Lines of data
···
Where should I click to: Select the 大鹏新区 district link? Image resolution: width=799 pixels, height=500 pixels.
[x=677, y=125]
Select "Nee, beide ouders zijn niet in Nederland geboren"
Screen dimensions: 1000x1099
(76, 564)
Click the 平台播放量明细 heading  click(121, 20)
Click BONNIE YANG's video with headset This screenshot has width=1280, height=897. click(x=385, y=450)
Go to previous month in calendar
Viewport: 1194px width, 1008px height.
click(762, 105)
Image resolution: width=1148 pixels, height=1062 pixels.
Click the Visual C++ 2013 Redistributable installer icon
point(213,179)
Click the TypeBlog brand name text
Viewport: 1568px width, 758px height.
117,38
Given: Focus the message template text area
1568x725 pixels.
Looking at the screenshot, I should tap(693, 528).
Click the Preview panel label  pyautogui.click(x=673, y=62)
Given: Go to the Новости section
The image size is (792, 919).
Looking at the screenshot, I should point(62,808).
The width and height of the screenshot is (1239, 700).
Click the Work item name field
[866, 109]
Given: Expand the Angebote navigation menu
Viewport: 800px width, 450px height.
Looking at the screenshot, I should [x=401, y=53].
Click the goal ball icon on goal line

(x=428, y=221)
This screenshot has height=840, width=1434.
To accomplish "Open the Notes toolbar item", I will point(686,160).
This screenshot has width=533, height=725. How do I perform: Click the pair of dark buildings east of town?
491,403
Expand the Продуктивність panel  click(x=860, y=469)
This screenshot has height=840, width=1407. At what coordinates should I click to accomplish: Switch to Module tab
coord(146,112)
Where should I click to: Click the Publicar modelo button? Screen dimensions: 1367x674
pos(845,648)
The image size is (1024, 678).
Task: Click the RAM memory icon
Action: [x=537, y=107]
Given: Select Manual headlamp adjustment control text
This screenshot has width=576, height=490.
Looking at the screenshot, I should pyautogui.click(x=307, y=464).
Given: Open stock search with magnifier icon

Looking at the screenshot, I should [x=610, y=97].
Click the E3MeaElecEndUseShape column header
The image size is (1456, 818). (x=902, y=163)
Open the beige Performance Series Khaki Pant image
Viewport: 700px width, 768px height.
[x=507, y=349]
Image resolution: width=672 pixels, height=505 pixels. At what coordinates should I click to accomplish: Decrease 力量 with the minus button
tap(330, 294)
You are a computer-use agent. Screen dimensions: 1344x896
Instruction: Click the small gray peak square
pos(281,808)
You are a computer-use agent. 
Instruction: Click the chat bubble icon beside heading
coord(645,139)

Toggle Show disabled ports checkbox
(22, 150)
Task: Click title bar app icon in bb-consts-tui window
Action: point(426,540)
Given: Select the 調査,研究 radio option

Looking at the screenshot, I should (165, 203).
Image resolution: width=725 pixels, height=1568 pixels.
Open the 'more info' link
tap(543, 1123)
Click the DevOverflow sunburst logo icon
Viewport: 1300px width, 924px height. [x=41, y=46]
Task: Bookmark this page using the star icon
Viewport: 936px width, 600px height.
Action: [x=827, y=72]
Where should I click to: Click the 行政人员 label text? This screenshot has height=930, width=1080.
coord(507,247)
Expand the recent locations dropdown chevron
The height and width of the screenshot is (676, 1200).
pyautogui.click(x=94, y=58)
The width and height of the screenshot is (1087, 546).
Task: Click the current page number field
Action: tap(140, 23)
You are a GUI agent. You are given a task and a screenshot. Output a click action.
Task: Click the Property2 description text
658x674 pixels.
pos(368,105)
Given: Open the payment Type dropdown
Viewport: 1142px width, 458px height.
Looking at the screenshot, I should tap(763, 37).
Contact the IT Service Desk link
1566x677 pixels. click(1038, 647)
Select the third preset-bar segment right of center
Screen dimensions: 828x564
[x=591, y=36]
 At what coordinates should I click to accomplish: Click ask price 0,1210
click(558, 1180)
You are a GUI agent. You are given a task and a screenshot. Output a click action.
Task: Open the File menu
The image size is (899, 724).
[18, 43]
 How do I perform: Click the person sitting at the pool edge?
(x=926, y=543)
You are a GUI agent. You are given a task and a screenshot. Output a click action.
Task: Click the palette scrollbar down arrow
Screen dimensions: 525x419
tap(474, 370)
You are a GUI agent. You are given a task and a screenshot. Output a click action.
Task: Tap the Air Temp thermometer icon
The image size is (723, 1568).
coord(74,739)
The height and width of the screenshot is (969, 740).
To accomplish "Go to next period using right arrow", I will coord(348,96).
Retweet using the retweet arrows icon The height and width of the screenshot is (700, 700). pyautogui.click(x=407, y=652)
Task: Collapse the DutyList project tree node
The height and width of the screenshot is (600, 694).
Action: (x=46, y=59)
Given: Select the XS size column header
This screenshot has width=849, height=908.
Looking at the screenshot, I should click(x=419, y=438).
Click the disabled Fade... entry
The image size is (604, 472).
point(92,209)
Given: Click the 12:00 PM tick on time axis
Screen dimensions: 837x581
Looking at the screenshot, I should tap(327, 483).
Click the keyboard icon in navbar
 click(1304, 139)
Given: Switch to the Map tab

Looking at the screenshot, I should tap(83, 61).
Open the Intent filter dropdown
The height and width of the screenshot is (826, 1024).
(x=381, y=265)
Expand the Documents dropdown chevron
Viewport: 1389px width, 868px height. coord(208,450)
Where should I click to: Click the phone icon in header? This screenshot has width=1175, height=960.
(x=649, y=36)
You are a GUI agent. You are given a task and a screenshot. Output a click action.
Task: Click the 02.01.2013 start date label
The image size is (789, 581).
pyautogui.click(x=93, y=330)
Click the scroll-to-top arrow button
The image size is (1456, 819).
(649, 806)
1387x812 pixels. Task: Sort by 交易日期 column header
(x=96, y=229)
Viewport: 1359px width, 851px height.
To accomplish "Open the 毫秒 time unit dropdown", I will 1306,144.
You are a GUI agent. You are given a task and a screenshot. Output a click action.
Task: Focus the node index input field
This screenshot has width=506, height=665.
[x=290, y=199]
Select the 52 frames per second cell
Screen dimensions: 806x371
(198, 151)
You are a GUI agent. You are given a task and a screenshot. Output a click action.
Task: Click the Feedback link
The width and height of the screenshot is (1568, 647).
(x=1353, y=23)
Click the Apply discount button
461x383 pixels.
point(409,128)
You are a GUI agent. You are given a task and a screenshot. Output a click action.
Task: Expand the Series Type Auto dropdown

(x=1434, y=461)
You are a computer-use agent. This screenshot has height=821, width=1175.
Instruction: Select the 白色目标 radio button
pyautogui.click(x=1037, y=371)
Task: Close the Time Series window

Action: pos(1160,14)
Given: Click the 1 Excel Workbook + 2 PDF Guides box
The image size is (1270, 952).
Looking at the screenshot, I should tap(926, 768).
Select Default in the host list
···
**Exercise task**
Retype every one of the records above precisely as they appear.

**Result for this exercise**
Where should I click to: Select the 大鹏新区 district link? Image resolution: width=799 pixels, height=500 pixels.
[x=677, y=125]
Select "Nee, beide ouders zijn niet in Nederland geboren"
Screen dimensions: 1000x1099
(76, 564)
Click the 平台播放量明细 heading  click(121, 20)
Click BONNIE YANG's video with headset This screenshot has width=1280, height=897. click(x=385, y=450)
Go to previous month in calendar
Viewport: 1194px width, 1008px height.
click(762, 105)
Image resolution: width=1148 pixels, height=1062 pixels.
Click the Visual C++ 2013 Redistributable installer icon
point(213,179)
Click the TypeBlog brand name text
Viewport: 1568px width, 758px height.
117,38
Given: Focus the message template text area
1568x725 pixels.
Looking at the screenshot, I should tap(693, 528).
Click the Preview panel label  pyautogui.click(x=673, y=62)
Given: Go to the Новости section
The image size is (792, 919).
Looking at the screenshot, I should point(62,808).
The width and height of the screenshot is (1239, 700).
Click the Work item name field
[866, 109]
Given: Expand the Angebote navigation menu
Viewport: 800px width, 450px height.
Looking at the screenshot, I should [x=401, y=53].
Click the goal ball icon on goal line

(x=428, y=221)
This screenshot has height=840, width=1434.
To accomplish "Open the Notes toolbar item", I will point(686,160).
This screenshot has width=533, height=725. How do I perform: Click the pair of dark buildings east of town?
491,403
Expand the Продуктивність panel  click(x=860, y=469)
This screenshot has height=840, width=1407. At what coordinates should I click to accomplish: Switch to Module tab
coord(146,112)
Where should I click to: Click the Publicar modelo button? Screen dimensions: 1367x674
pos(845,648)
The image size is (1024, 678).
Task: Click the RAM memory icon
Action: [x=537, y=107]
Given: Select Manual headlamp adjustment control text
This screenshot has width=576, height=490.
Looking at the screenshot, I should pyautogui.click(x=307, y=464).
Given: Open stock search with magnifier icon

Looking at the screenshot, I should [x=610, y=97].
Click the E3MeaElecEndUseShape column header
The image size is (1456, 818). (x=902, y=163)
Open the beige Performance Series Khaki Pant image
Viewport: 700px width, 768px height.
[x=507, y=349]
Image resolution: width=672 pixels, height=505 pixels. At what coordinates should I click to accomplish: Decrease 力量 with the minus button
tap(330, 294)
You are a computer-use agent. Screen dimensions: 1344x896
Instruction: Click the small gray peak square
pos(281,808)
You are a computer-use agent. 
Instruction: Click the chat bubble icon beside heading
coord(645,139)

Toggle Show disabled ports checkbox
(22, 150)
Task: Click title bar app icon in bb-consts-tui window
Action: point(426,540)
Given: Select the 調査,研究 radio option

Looking at the screenshot, I should (165, 203).
Image resolution: width=725 pixels, height=1568 pixels.
Open the 'more info' link
tap(543, 1123)
Click the DevOverflow sunburst logo icon
Viewport: 1300px width, 924px height. [x=41, y=46]
Task: Bookmark this page using the star icon
Viewport: 936px width, 600px height.
Action: [x=827, y=72]
Where should I click to: Click the 行政人员 label text? This screenshot has height=930, width=1080.
coord(507,247)
Expand the recent locations dropdown chevron
The height and width of the screenshot is (676, 1200).
pyautogui.click(x=94, y=58)
The width and height of the screenshot is (1087, 546).
Task: Click the current page number field
Action: tap(140, 23)
You are a GUI agent. You are given a task and a screenshot. Output a click action.
Task: Click the Property2 description text
658x674 pixels.
pos(368,105)
Given: Open the payment Type dropdown
Viewport: 1142px width, 458px height.
Looking at the screenshot, I should tap(763, 37).
Contact the IT Service Desk link
1566x677 pixels. click(1038, 647)
Select the third preset-bar segment right of center
Screen dimensions: 828x564
[x=591, y=36]
 At what coordinates should I click to accomplish: Click ask price 0,1210
click(558, 1180)
You are a GUI agent. You are given a task and a screenshot. Output a click action.
Task: Open the File menu
The image size is (899, 724).
[18, 43]
 How do I perform: Click the person sitting at the pool edge?
(x=926, y=543)
You are a GUI agent. You are given a task and a screenshot. Output a click action.
Task: Click the palette scrollbar down arrow
Screen dimensions: 525x419
tap(474, 370)
You are a GUI agent. You are given a task and a screenshot. Output a click action.
Task: Tap the Air Temp thermometer icon
The image size is (723, 1568).
coord(74,739)
The height and width of the screenshot is (969, 740).
To accomplish "Go to next period using right arrow", I will coord(348,96).
Retweet using the retweet arrows icon The height and width of the screenshot is (700, 700). pyautogui.click(x=407, y=652)
Task: Collapse the DutyList project tree node
The height and width of the screenshot is (600, 694).
Action: (x=46, y=59)
Given: Select the XS size column header
This screenshot has width=849, height=908.
Looking at the screenshot, I should click(x=419, y=438).
Click the disabled Fade... entry
The image size is (604, 472).
point(92,209)
Given: Click the 12:00 PM tick on time axis
Screen dimensions: 837x581
Looking at the screenshot, I should tap(327, 483).
Click the keyboard icon in navbar
 click(1304, 139)
Given: Switch to the Map tab

Looking at the screenshot, I should tap(83, 61).
Open the Intent filter dropdown
The height and width of the screenshot is (826, 1024).
(x=381, y=265)
Expand the Documents dropdown chevron
Viewport: 1389px width, 868px height. coord(208,450)
Where should I click to: Click the phone icon in header? This screenshot has width=1175, height=960.
(x=649, y=36)
You are a GUI agent. You are given a task and a screenshot. Output a click action.
Task: Click the 02.01.2013 start date label
The image size is (789, 581).
pyautogui.click(x=93, y=330)
Click the scroll-to-top arrow button
The image size is (1456, 819).
(649, 806)
1387x812 pixels. Task: Sort by 交易日期 column header
(x=96, y=229)
Viewport: 1359px width, 851px height.
To accomplish "Open the 毫秒 time unit dropdown", I will 1306,144.
You are a GUI agent. You are given a task and a screenshot. Output a click action.
Task: Focus the node index input field
This screenshot has width=506, height=665.
[x=290, y=199]
Select the 52 frames per second cell
Screen dimensions: 806x371
(198, 151)
You are a GUI agent. You are given a task and a screenshot. Output a click action.
Task: Click the Feedback link
The width and height of the screenshot is (1568, 647).
(x=1353, y=23)
Click the Apply discount button
461x383 pixels.
point(409,128)
You are a GUI agent. You are given a task and a screenshot. Output a click action.
Task: Expand the Series Type Auto dropdown

(x=1434, y=461)
You are a computer-use agent. This screenshot has height=821, width=1175.
Instruction: Select the 白色目标 radio button
pyautogui.click(x=1037, y=371)
Task: Close the Time Series window

Action: pos(1160,14)
Given: Click the 1 Excel Workbook + 2 PDF Guides box
The image size is (1270, 952).
Looking at the screenshot, I should tap(926, 768).
Select Default in the host list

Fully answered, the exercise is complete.